◆ **Instructions for the task**:
Start your answer with the line containing "Task: Click the terminal" and end it with the last line of the records below, retyping every line between exactly and adding nothing.

◆ **Records supplied**:
++++++++++++++++++++

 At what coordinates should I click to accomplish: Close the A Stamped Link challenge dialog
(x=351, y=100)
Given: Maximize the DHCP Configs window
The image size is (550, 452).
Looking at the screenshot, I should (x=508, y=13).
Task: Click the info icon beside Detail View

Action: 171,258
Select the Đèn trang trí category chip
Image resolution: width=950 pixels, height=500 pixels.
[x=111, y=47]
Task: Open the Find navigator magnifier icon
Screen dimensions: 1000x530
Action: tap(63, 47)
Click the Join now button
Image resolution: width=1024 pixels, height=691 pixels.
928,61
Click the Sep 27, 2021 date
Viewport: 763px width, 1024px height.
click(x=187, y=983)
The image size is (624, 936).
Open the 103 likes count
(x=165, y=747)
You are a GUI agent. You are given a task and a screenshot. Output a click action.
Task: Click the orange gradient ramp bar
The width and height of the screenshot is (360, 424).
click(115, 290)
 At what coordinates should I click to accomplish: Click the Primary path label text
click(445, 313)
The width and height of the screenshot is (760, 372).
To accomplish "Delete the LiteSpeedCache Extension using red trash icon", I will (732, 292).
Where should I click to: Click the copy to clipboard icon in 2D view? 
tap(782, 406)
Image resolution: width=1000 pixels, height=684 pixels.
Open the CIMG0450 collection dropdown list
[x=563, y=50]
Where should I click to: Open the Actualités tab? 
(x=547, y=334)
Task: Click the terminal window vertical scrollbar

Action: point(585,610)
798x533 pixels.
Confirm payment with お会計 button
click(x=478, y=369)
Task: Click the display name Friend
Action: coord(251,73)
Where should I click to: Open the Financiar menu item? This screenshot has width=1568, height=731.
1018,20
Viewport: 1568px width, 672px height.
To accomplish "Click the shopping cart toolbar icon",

++++++++++++++++++++

◆ **Reply to the exercise**:
Task: Click the terminal window vertical scrollbar

Action: point(585,610)
798x533 pixels.
Confirm payment with お会計 button
click(x=478, y=369)
Task: Click the display name Friend
Action: coord(251,73)
Where should I click to: Open the Financiar menu item? This screenshot has width=1568, height=731.
1018,20
Viewport: 1568px width, 672px height.
To accomplish "Click the shopping cart toolbar icon",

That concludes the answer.